A solução proposta pelo apoiador de Lula é a mesma que Gilberto Carvalho, antigo homem forte do PT, sugeriu há mais de uma década: “disputar a narrativa” sobre o papel da religião.
“A partir disto, o mais que podemos fazer com relação ao projeto de poder neopentecostal, que pretende estabelecer um Estado evangélico de direito no país, é disputar com eles a narrativa evangélica que Jesus Cristo deixou. Mas isso não é diálogo”, insiste.
Expressando sua repulsa às doutrinas bíblicas que reprovam a homossexualidade, o autor do artigo aproveita para deixar implícita ao segmento evangélico uma acusação de racismo ao afirmar que as igrejas agem para “‘converter’ à branquitude cristã” os negros do país.

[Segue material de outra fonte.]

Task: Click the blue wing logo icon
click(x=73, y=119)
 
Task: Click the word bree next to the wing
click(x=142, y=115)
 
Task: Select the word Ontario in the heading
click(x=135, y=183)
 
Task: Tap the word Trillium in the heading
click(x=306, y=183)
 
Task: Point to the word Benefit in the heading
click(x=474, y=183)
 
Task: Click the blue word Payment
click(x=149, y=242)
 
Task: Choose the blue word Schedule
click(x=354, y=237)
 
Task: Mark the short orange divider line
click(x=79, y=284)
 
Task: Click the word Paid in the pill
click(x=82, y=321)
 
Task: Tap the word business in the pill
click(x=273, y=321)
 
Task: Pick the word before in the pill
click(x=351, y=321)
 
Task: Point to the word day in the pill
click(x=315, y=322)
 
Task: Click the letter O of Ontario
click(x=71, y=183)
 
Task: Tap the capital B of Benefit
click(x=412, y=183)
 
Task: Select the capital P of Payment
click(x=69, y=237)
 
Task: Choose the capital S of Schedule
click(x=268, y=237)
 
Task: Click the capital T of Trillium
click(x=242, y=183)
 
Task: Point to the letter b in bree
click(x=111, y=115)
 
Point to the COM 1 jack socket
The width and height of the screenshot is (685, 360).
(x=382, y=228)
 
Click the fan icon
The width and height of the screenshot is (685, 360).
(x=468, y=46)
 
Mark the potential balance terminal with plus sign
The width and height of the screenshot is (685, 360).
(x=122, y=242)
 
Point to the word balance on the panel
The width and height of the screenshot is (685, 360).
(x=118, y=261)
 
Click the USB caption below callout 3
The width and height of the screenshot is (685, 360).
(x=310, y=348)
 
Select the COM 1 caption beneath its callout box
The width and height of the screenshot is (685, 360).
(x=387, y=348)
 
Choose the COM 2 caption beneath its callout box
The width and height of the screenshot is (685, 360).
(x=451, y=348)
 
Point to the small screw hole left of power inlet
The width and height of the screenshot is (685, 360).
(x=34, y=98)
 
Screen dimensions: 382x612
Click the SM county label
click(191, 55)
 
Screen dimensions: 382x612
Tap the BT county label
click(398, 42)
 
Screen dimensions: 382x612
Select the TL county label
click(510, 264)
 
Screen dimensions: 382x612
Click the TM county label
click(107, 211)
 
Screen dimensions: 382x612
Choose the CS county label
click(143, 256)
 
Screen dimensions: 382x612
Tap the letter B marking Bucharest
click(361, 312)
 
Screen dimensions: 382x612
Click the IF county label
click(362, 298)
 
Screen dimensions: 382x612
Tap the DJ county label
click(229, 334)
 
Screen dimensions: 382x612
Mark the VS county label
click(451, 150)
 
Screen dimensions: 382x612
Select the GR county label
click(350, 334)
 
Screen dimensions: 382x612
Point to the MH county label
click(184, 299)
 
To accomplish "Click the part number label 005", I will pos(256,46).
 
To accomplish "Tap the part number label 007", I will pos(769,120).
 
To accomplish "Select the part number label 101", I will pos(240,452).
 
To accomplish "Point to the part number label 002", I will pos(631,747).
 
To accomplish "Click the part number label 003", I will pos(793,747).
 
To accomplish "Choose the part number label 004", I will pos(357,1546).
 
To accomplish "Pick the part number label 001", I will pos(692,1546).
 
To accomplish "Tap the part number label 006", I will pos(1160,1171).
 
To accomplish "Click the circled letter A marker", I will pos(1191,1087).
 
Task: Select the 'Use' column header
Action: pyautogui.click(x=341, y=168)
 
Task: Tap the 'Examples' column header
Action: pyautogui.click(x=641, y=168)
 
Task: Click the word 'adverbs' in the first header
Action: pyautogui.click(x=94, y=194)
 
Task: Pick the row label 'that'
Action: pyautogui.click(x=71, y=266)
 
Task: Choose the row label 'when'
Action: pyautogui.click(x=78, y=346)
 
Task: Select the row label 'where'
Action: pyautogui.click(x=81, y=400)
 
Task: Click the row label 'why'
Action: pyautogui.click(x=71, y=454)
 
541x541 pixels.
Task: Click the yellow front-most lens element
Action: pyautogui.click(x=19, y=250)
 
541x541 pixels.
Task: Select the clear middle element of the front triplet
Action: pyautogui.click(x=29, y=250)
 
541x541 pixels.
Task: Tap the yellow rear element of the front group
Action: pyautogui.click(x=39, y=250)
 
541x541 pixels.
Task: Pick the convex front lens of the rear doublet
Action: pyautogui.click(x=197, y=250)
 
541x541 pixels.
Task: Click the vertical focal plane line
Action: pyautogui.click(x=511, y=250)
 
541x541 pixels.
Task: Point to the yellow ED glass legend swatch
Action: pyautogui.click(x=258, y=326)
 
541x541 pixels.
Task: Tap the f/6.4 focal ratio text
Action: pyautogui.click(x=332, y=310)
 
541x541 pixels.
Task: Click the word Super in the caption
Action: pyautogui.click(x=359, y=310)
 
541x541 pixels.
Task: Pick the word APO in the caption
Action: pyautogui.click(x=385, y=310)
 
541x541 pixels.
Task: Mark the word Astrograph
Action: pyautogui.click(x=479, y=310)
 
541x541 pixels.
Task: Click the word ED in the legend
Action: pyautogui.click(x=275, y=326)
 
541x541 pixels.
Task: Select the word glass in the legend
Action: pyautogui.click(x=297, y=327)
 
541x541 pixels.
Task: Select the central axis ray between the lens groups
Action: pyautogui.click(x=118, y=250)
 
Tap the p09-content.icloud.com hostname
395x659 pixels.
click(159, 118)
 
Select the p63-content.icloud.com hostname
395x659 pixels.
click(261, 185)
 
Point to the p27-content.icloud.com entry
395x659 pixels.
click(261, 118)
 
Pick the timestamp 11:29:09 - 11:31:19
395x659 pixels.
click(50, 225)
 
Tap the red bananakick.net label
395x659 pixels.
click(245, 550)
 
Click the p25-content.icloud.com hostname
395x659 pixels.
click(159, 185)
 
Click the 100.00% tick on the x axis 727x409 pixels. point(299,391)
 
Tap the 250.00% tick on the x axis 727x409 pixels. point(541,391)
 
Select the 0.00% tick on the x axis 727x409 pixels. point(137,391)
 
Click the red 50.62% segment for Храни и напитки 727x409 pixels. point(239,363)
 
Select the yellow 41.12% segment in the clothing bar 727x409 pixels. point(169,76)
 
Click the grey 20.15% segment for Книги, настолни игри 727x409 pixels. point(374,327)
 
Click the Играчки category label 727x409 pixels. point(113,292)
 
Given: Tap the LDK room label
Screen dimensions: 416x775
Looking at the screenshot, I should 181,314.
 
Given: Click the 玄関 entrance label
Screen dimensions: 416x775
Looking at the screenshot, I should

Os evangélicos, diz Nêggo Tom, têm “dogmas que em suas manipuladas concepções colocam a esquerda como inimiga de Deus e dos cristãos”, reitera. “Se Lula e a esquerda pretendem convencer os evangélicos de que não é nada disso, vamos perder tempo e saúde mental”.
No passado, Lula já se comparou a Jesus Cristo, e essa insensatez inspira seus seguidores mais fanáticos até hoje, como Nêggo Tom evidencia: “Jesus Cristo é um grande exemplo dessa perda de tempo. Mesmo ele tendo ensinado o bem, o amor, a paz, a inclusão social, a partilha do pão, a tolerância e o respeito, foi morto com o voto daqueles que se beneficiaram de suas ‘políticas públicas’, sob a alegação de que era um perigoso subversivo que ameaçava a lei, os costumes e os dogmas. Lula está muito longe de ser Jesus, mas também já experimentou a ingratidão por parte daqueles a quem um dia ajudou com suas políticas públicas, entre os quais muitos evangélicos, que foram convencidos de que ele era um corrupto que ameaçava os bons costumes e apoiaram a sua prisão”.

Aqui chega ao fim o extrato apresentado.